→ Try it: Take the line containing "How do I perform: Open" and all lines after it, through the end of the material, and repeat them exactly, pictures left out.

··· Input

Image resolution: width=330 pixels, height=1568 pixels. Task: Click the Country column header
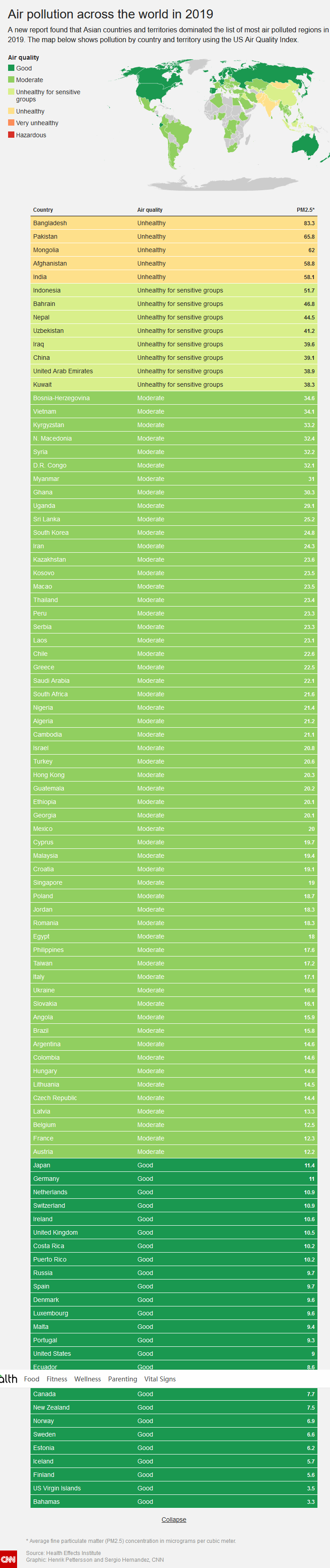[43, 210]
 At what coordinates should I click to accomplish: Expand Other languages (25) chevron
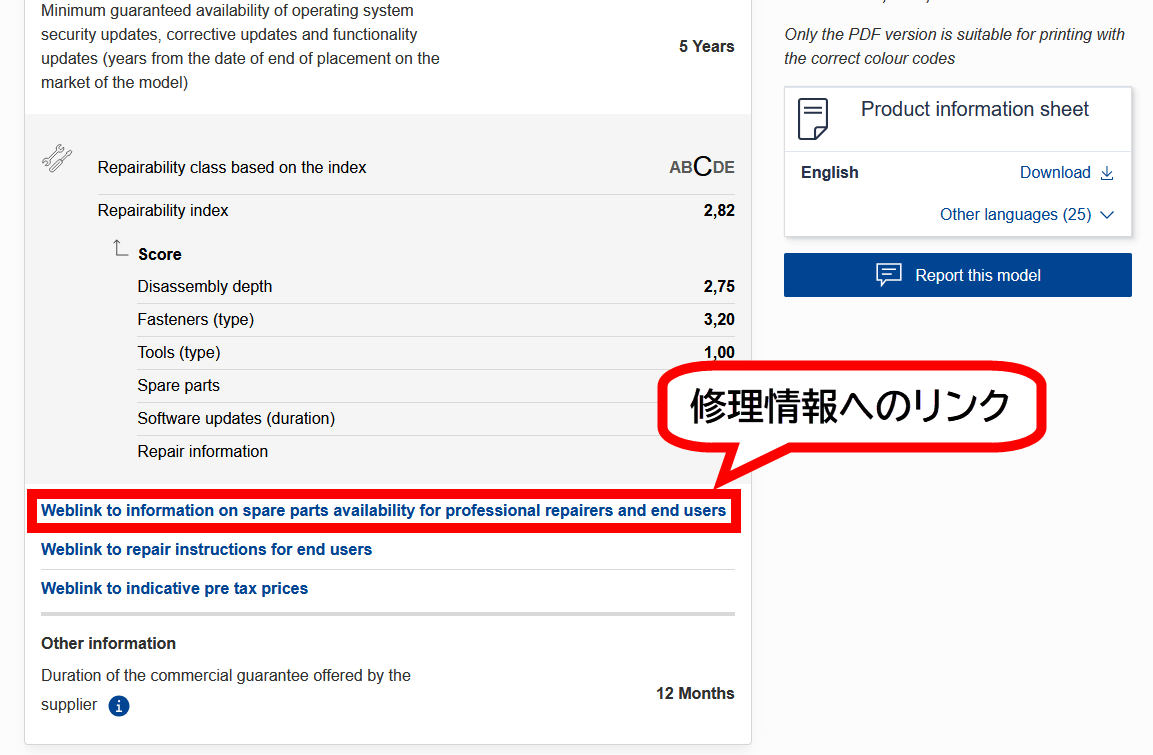(x=1107, y=215)
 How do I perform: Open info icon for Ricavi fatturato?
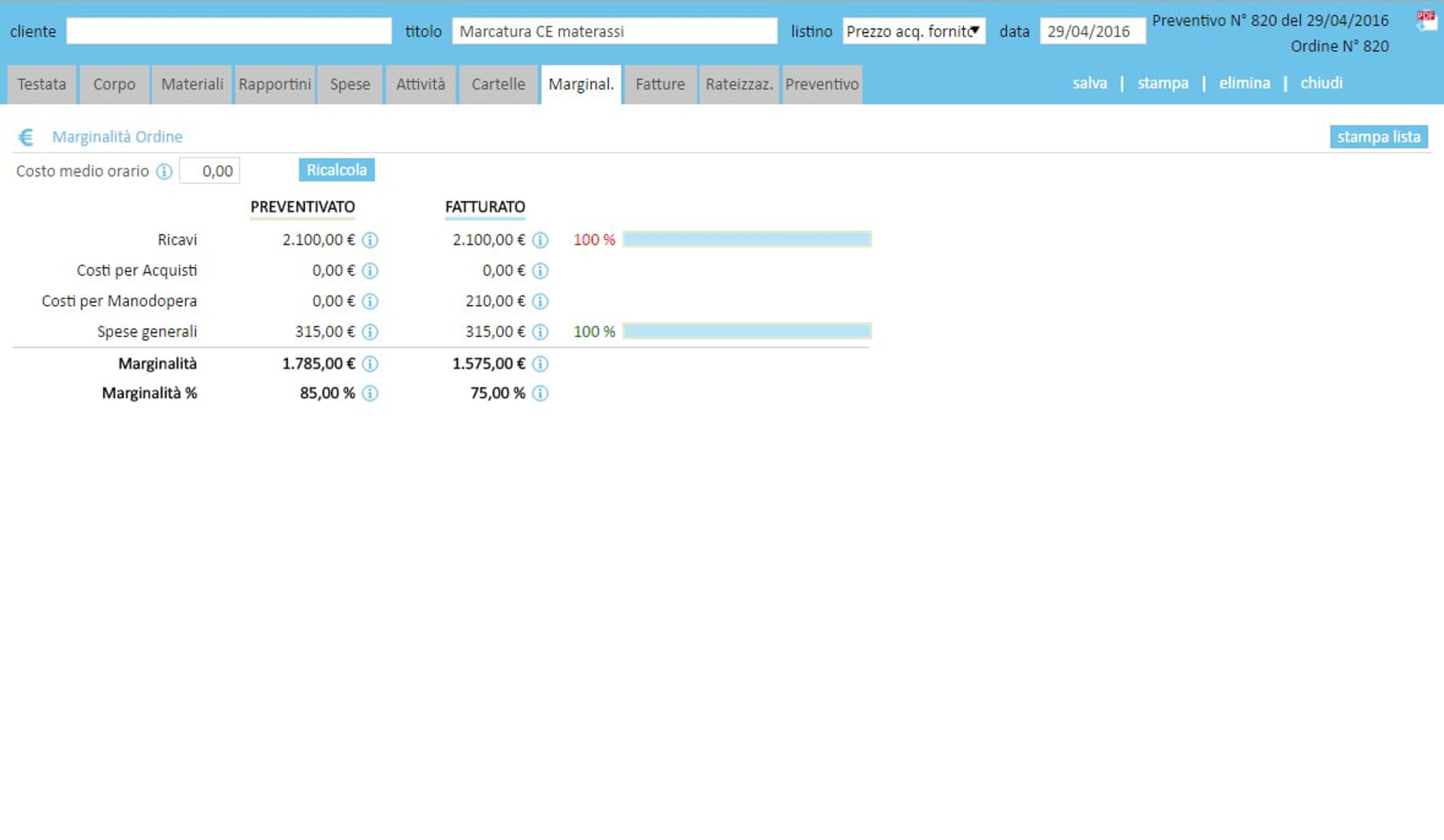coord(540,240)
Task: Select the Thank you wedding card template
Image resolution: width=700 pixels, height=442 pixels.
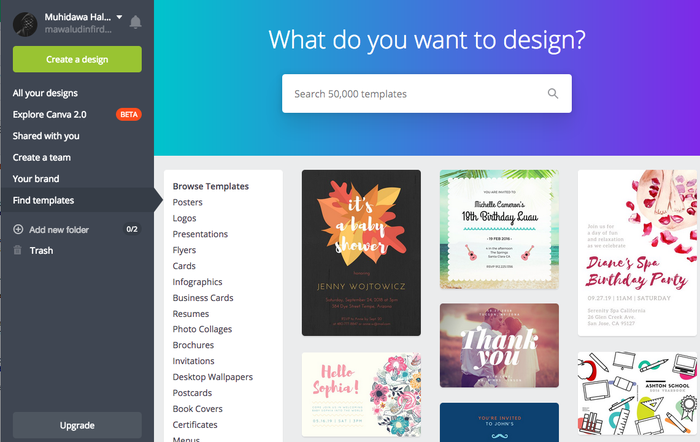Action: point(499,346)
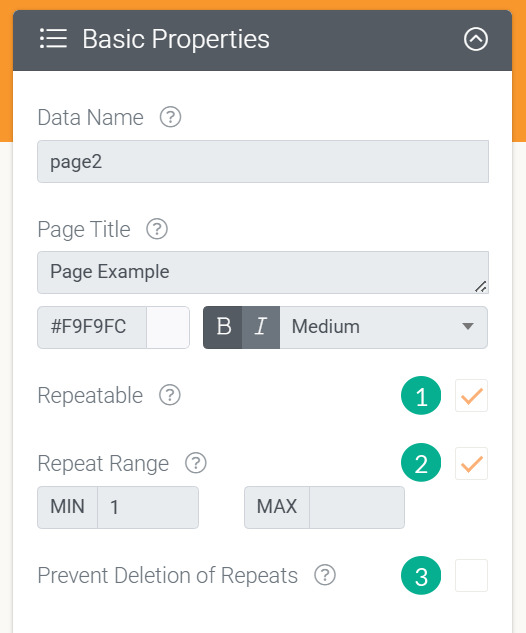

······

→ Task response:
 How do I perform: Open info icon for Ricavi fatturato?
coord(540,240)
Task: Select the Thank you wedding card template
Image resolution: width=700 pixels, height=442 pixels.
Action: point(499,346)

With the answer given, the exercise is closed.